▶ **AVAILABLE DATA**:
····················
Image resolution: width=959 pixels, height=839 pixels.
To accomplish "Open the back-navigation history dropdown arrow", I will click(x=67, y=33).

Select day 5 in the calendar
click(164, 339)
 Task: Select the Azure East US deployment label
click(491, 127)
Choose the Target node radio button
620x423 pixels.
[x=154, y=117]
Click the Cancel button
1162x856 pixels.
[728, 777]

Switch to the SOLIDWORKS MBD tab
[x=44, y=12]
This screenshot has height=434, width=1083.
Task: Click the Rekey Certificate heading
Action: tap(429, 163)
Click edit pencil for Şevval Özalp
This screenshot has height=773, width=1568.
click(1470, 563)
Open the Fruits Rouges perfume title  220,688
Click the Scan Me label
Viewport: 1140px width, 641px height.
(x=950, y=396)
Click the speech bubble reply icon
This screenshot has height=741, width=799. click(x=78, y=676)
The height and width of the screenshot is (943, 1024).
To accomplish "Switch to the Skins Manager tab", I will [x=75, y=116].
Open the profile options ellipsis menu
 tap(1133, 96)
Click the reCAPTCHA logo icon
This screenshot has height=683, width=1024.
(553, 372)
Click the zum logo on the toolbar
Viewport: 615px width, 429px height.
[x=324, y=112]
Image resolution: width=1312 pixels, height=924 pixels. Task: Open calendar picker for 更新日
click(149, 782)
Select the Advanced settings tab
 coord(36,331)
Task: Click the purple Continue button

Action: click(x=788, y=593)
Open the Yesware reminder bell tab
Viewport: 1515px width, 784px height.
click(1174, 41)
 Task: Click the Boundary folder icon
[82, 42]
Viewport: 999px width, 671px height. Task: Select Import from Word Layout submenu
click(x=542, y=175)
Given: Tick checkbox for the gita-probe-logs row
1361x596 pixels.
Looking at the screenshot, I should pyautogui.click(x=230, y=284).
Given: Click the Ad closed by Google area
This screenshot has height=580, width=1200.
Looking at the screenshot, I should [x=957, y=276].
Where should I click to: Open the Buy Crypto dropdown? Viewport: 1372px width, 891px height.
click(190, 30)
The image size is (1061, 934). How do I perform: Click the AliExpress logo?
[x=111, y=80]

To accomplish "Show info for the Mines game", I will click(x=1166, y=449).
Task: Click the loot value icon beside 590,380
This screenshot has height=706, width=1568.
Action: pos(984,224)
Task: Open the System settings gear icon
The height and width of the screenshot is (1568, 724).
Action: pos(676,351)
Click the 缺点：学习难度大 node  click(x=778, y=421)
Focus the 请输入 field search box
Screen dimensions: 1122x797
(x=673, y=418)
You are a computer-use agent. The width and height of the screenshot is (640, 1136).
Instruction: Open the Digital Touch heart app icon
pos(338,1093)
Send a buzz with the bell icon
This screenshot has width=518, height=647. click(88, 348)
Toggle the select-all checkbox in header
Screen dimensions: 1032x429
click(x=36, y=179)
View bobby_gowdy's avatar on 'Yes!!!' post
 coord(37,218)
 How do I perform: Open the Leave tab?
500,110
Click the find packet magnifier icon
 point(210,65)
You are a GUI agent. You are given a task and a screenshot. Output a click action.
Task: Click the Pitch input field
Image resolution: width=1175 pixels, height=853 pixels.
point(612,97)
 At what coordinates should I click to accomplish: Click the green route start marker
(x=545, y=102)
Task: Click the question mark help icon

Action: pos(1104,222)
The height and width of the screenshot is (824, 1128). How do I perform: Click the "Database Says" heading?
····················
▶ **WHAT YOU ARE ASKED TO DO**: Nothing added, nothing dropped: copy the data above.

▶ **ANSWER SPACE**:
Image resolution: width=959 pixels, height=839 pixels.
To accomplish "Open the back-navigation history dropdown arrow", I will click(x=67, y=33).

Select day 5 in the calendar
click(164, 339)
 Task: Select the Azure East US deployment label
click(491, 127)
Choose the Target node radio button
620x423 pixels.
[x=154, y=117]
Click the Cancel button
1162x856 pixels.
[728, 777]

Switch to the SOLIDWORKS MBD tab
[x=44, y=12]
This screenshot has height=434, width=1083.
Task: Click the Rekey Certificate heading
Action: tap(429, 163)
Click edit pencil for Şevval Özalp
This screenshot has height=773, width=1568.
click(1470, 563)
Open the Fruits Rouges perfume title  220,688
Click the Scan Me label
Viewport: 1140px width, 641px height.
(x=950, y=396)
Click the speech bubble reply icon
This screenshot has height=741, width=799. click(x=78, y=676)
The height and width of the screenshot is (943, 1024).
To accomplish "Switch to the Skins Manager tab", I will [x=75, y=116].
Open the profile options ellipsis menu
 tap(1133, 96)
Click the reCAPTCHA logo icon
This screenshot has height=683, width=1024.
(553, 372)
Click the zum logo on the toolbar
Viewport: 615px width, 429px height.
[x=324, y=112]
Image resolution: width=1312 pixels, height=924 pixels. Task: Open calendar picker for 更新日
click(149, 782)
Select the Advanced settings tab
 coord(36,331)
Task: Click the purple Continue button

Action: click(x=788, y=593)
Open the Yesware reminder bell tab
Viewport: 1515px width, 784px height.
click(1174, 41)
 Task: Click the Boundary folder icon
[82, 42]
Viewport: 999px width, 671px height. Task: Select Import from Word Layout submenu
click(x=542, y=175)
Given: Tick checkbox for the gita-probe-logs row
1361x596 pixels.
Looking at the screenshot, I should pyautogui.click(x=230, y=284).
Given: Click the Ad closed by Google area
This screenshot has height=580, width=1200.
Looking at the screenshot, I should [x=957, y=276].
Where should I click to: Open the Buy Crypto dropdown? Viewport: 1372px width, 891px height.
click(190, 30)
The image size is (1061, 934). How do I perform: Click the AliExpress logo?
[x=111, y=80]

To accomplish "Show info for the Mines game", I will click(x=1166, y=449).
Task: Click the loot value icon beside 590,380
This screenshot has height=706, width=1568.
Action: pos(984,224)
Task: Open the System settings gear icon
The height and width of the screenshot is (1568, 724).
Action: pos(676,351)
Click the 缺点：学习难度大 node  click(x=778, y=421)
Focus the 请输入 field search box
Screen dimensions: 1122x797
(x=673, y=418)
You are a computer-use agent. The width and height of the screenshot is (640, 1136).
Instruction: Open the Digital Touch heart app icon
pos(338,1093)
Send a buzz with the bell icon
This screenshot has width=518, height=647. click(88, 348)
Toggle the select-all checkbox in header
Screen dimensions: 1032x429
click(x=36, y=179)
View bobby_gowdy's avatar on 'Yes!!!' post
 coord(37,218)
 How do I perform: Open the Leave tab?
500,110
Click the find packet magnifier icon
 point(210,65)
You are a GUI agent. You are given a task and a screenshot. Output a click action.
Task: Click the Pitch input field
Image resolution: width=1175 pixels, height=853 pixels.
point(612,97)
 At what coordinates should I click to accomplish: Click the green route start marker
(x=545, y=102)
Task: Click the question mark help icon

Action: pos(1104,222)
The height and width of the screenshot is (824, 1128). How do I perform: Click the "Database Says" heading?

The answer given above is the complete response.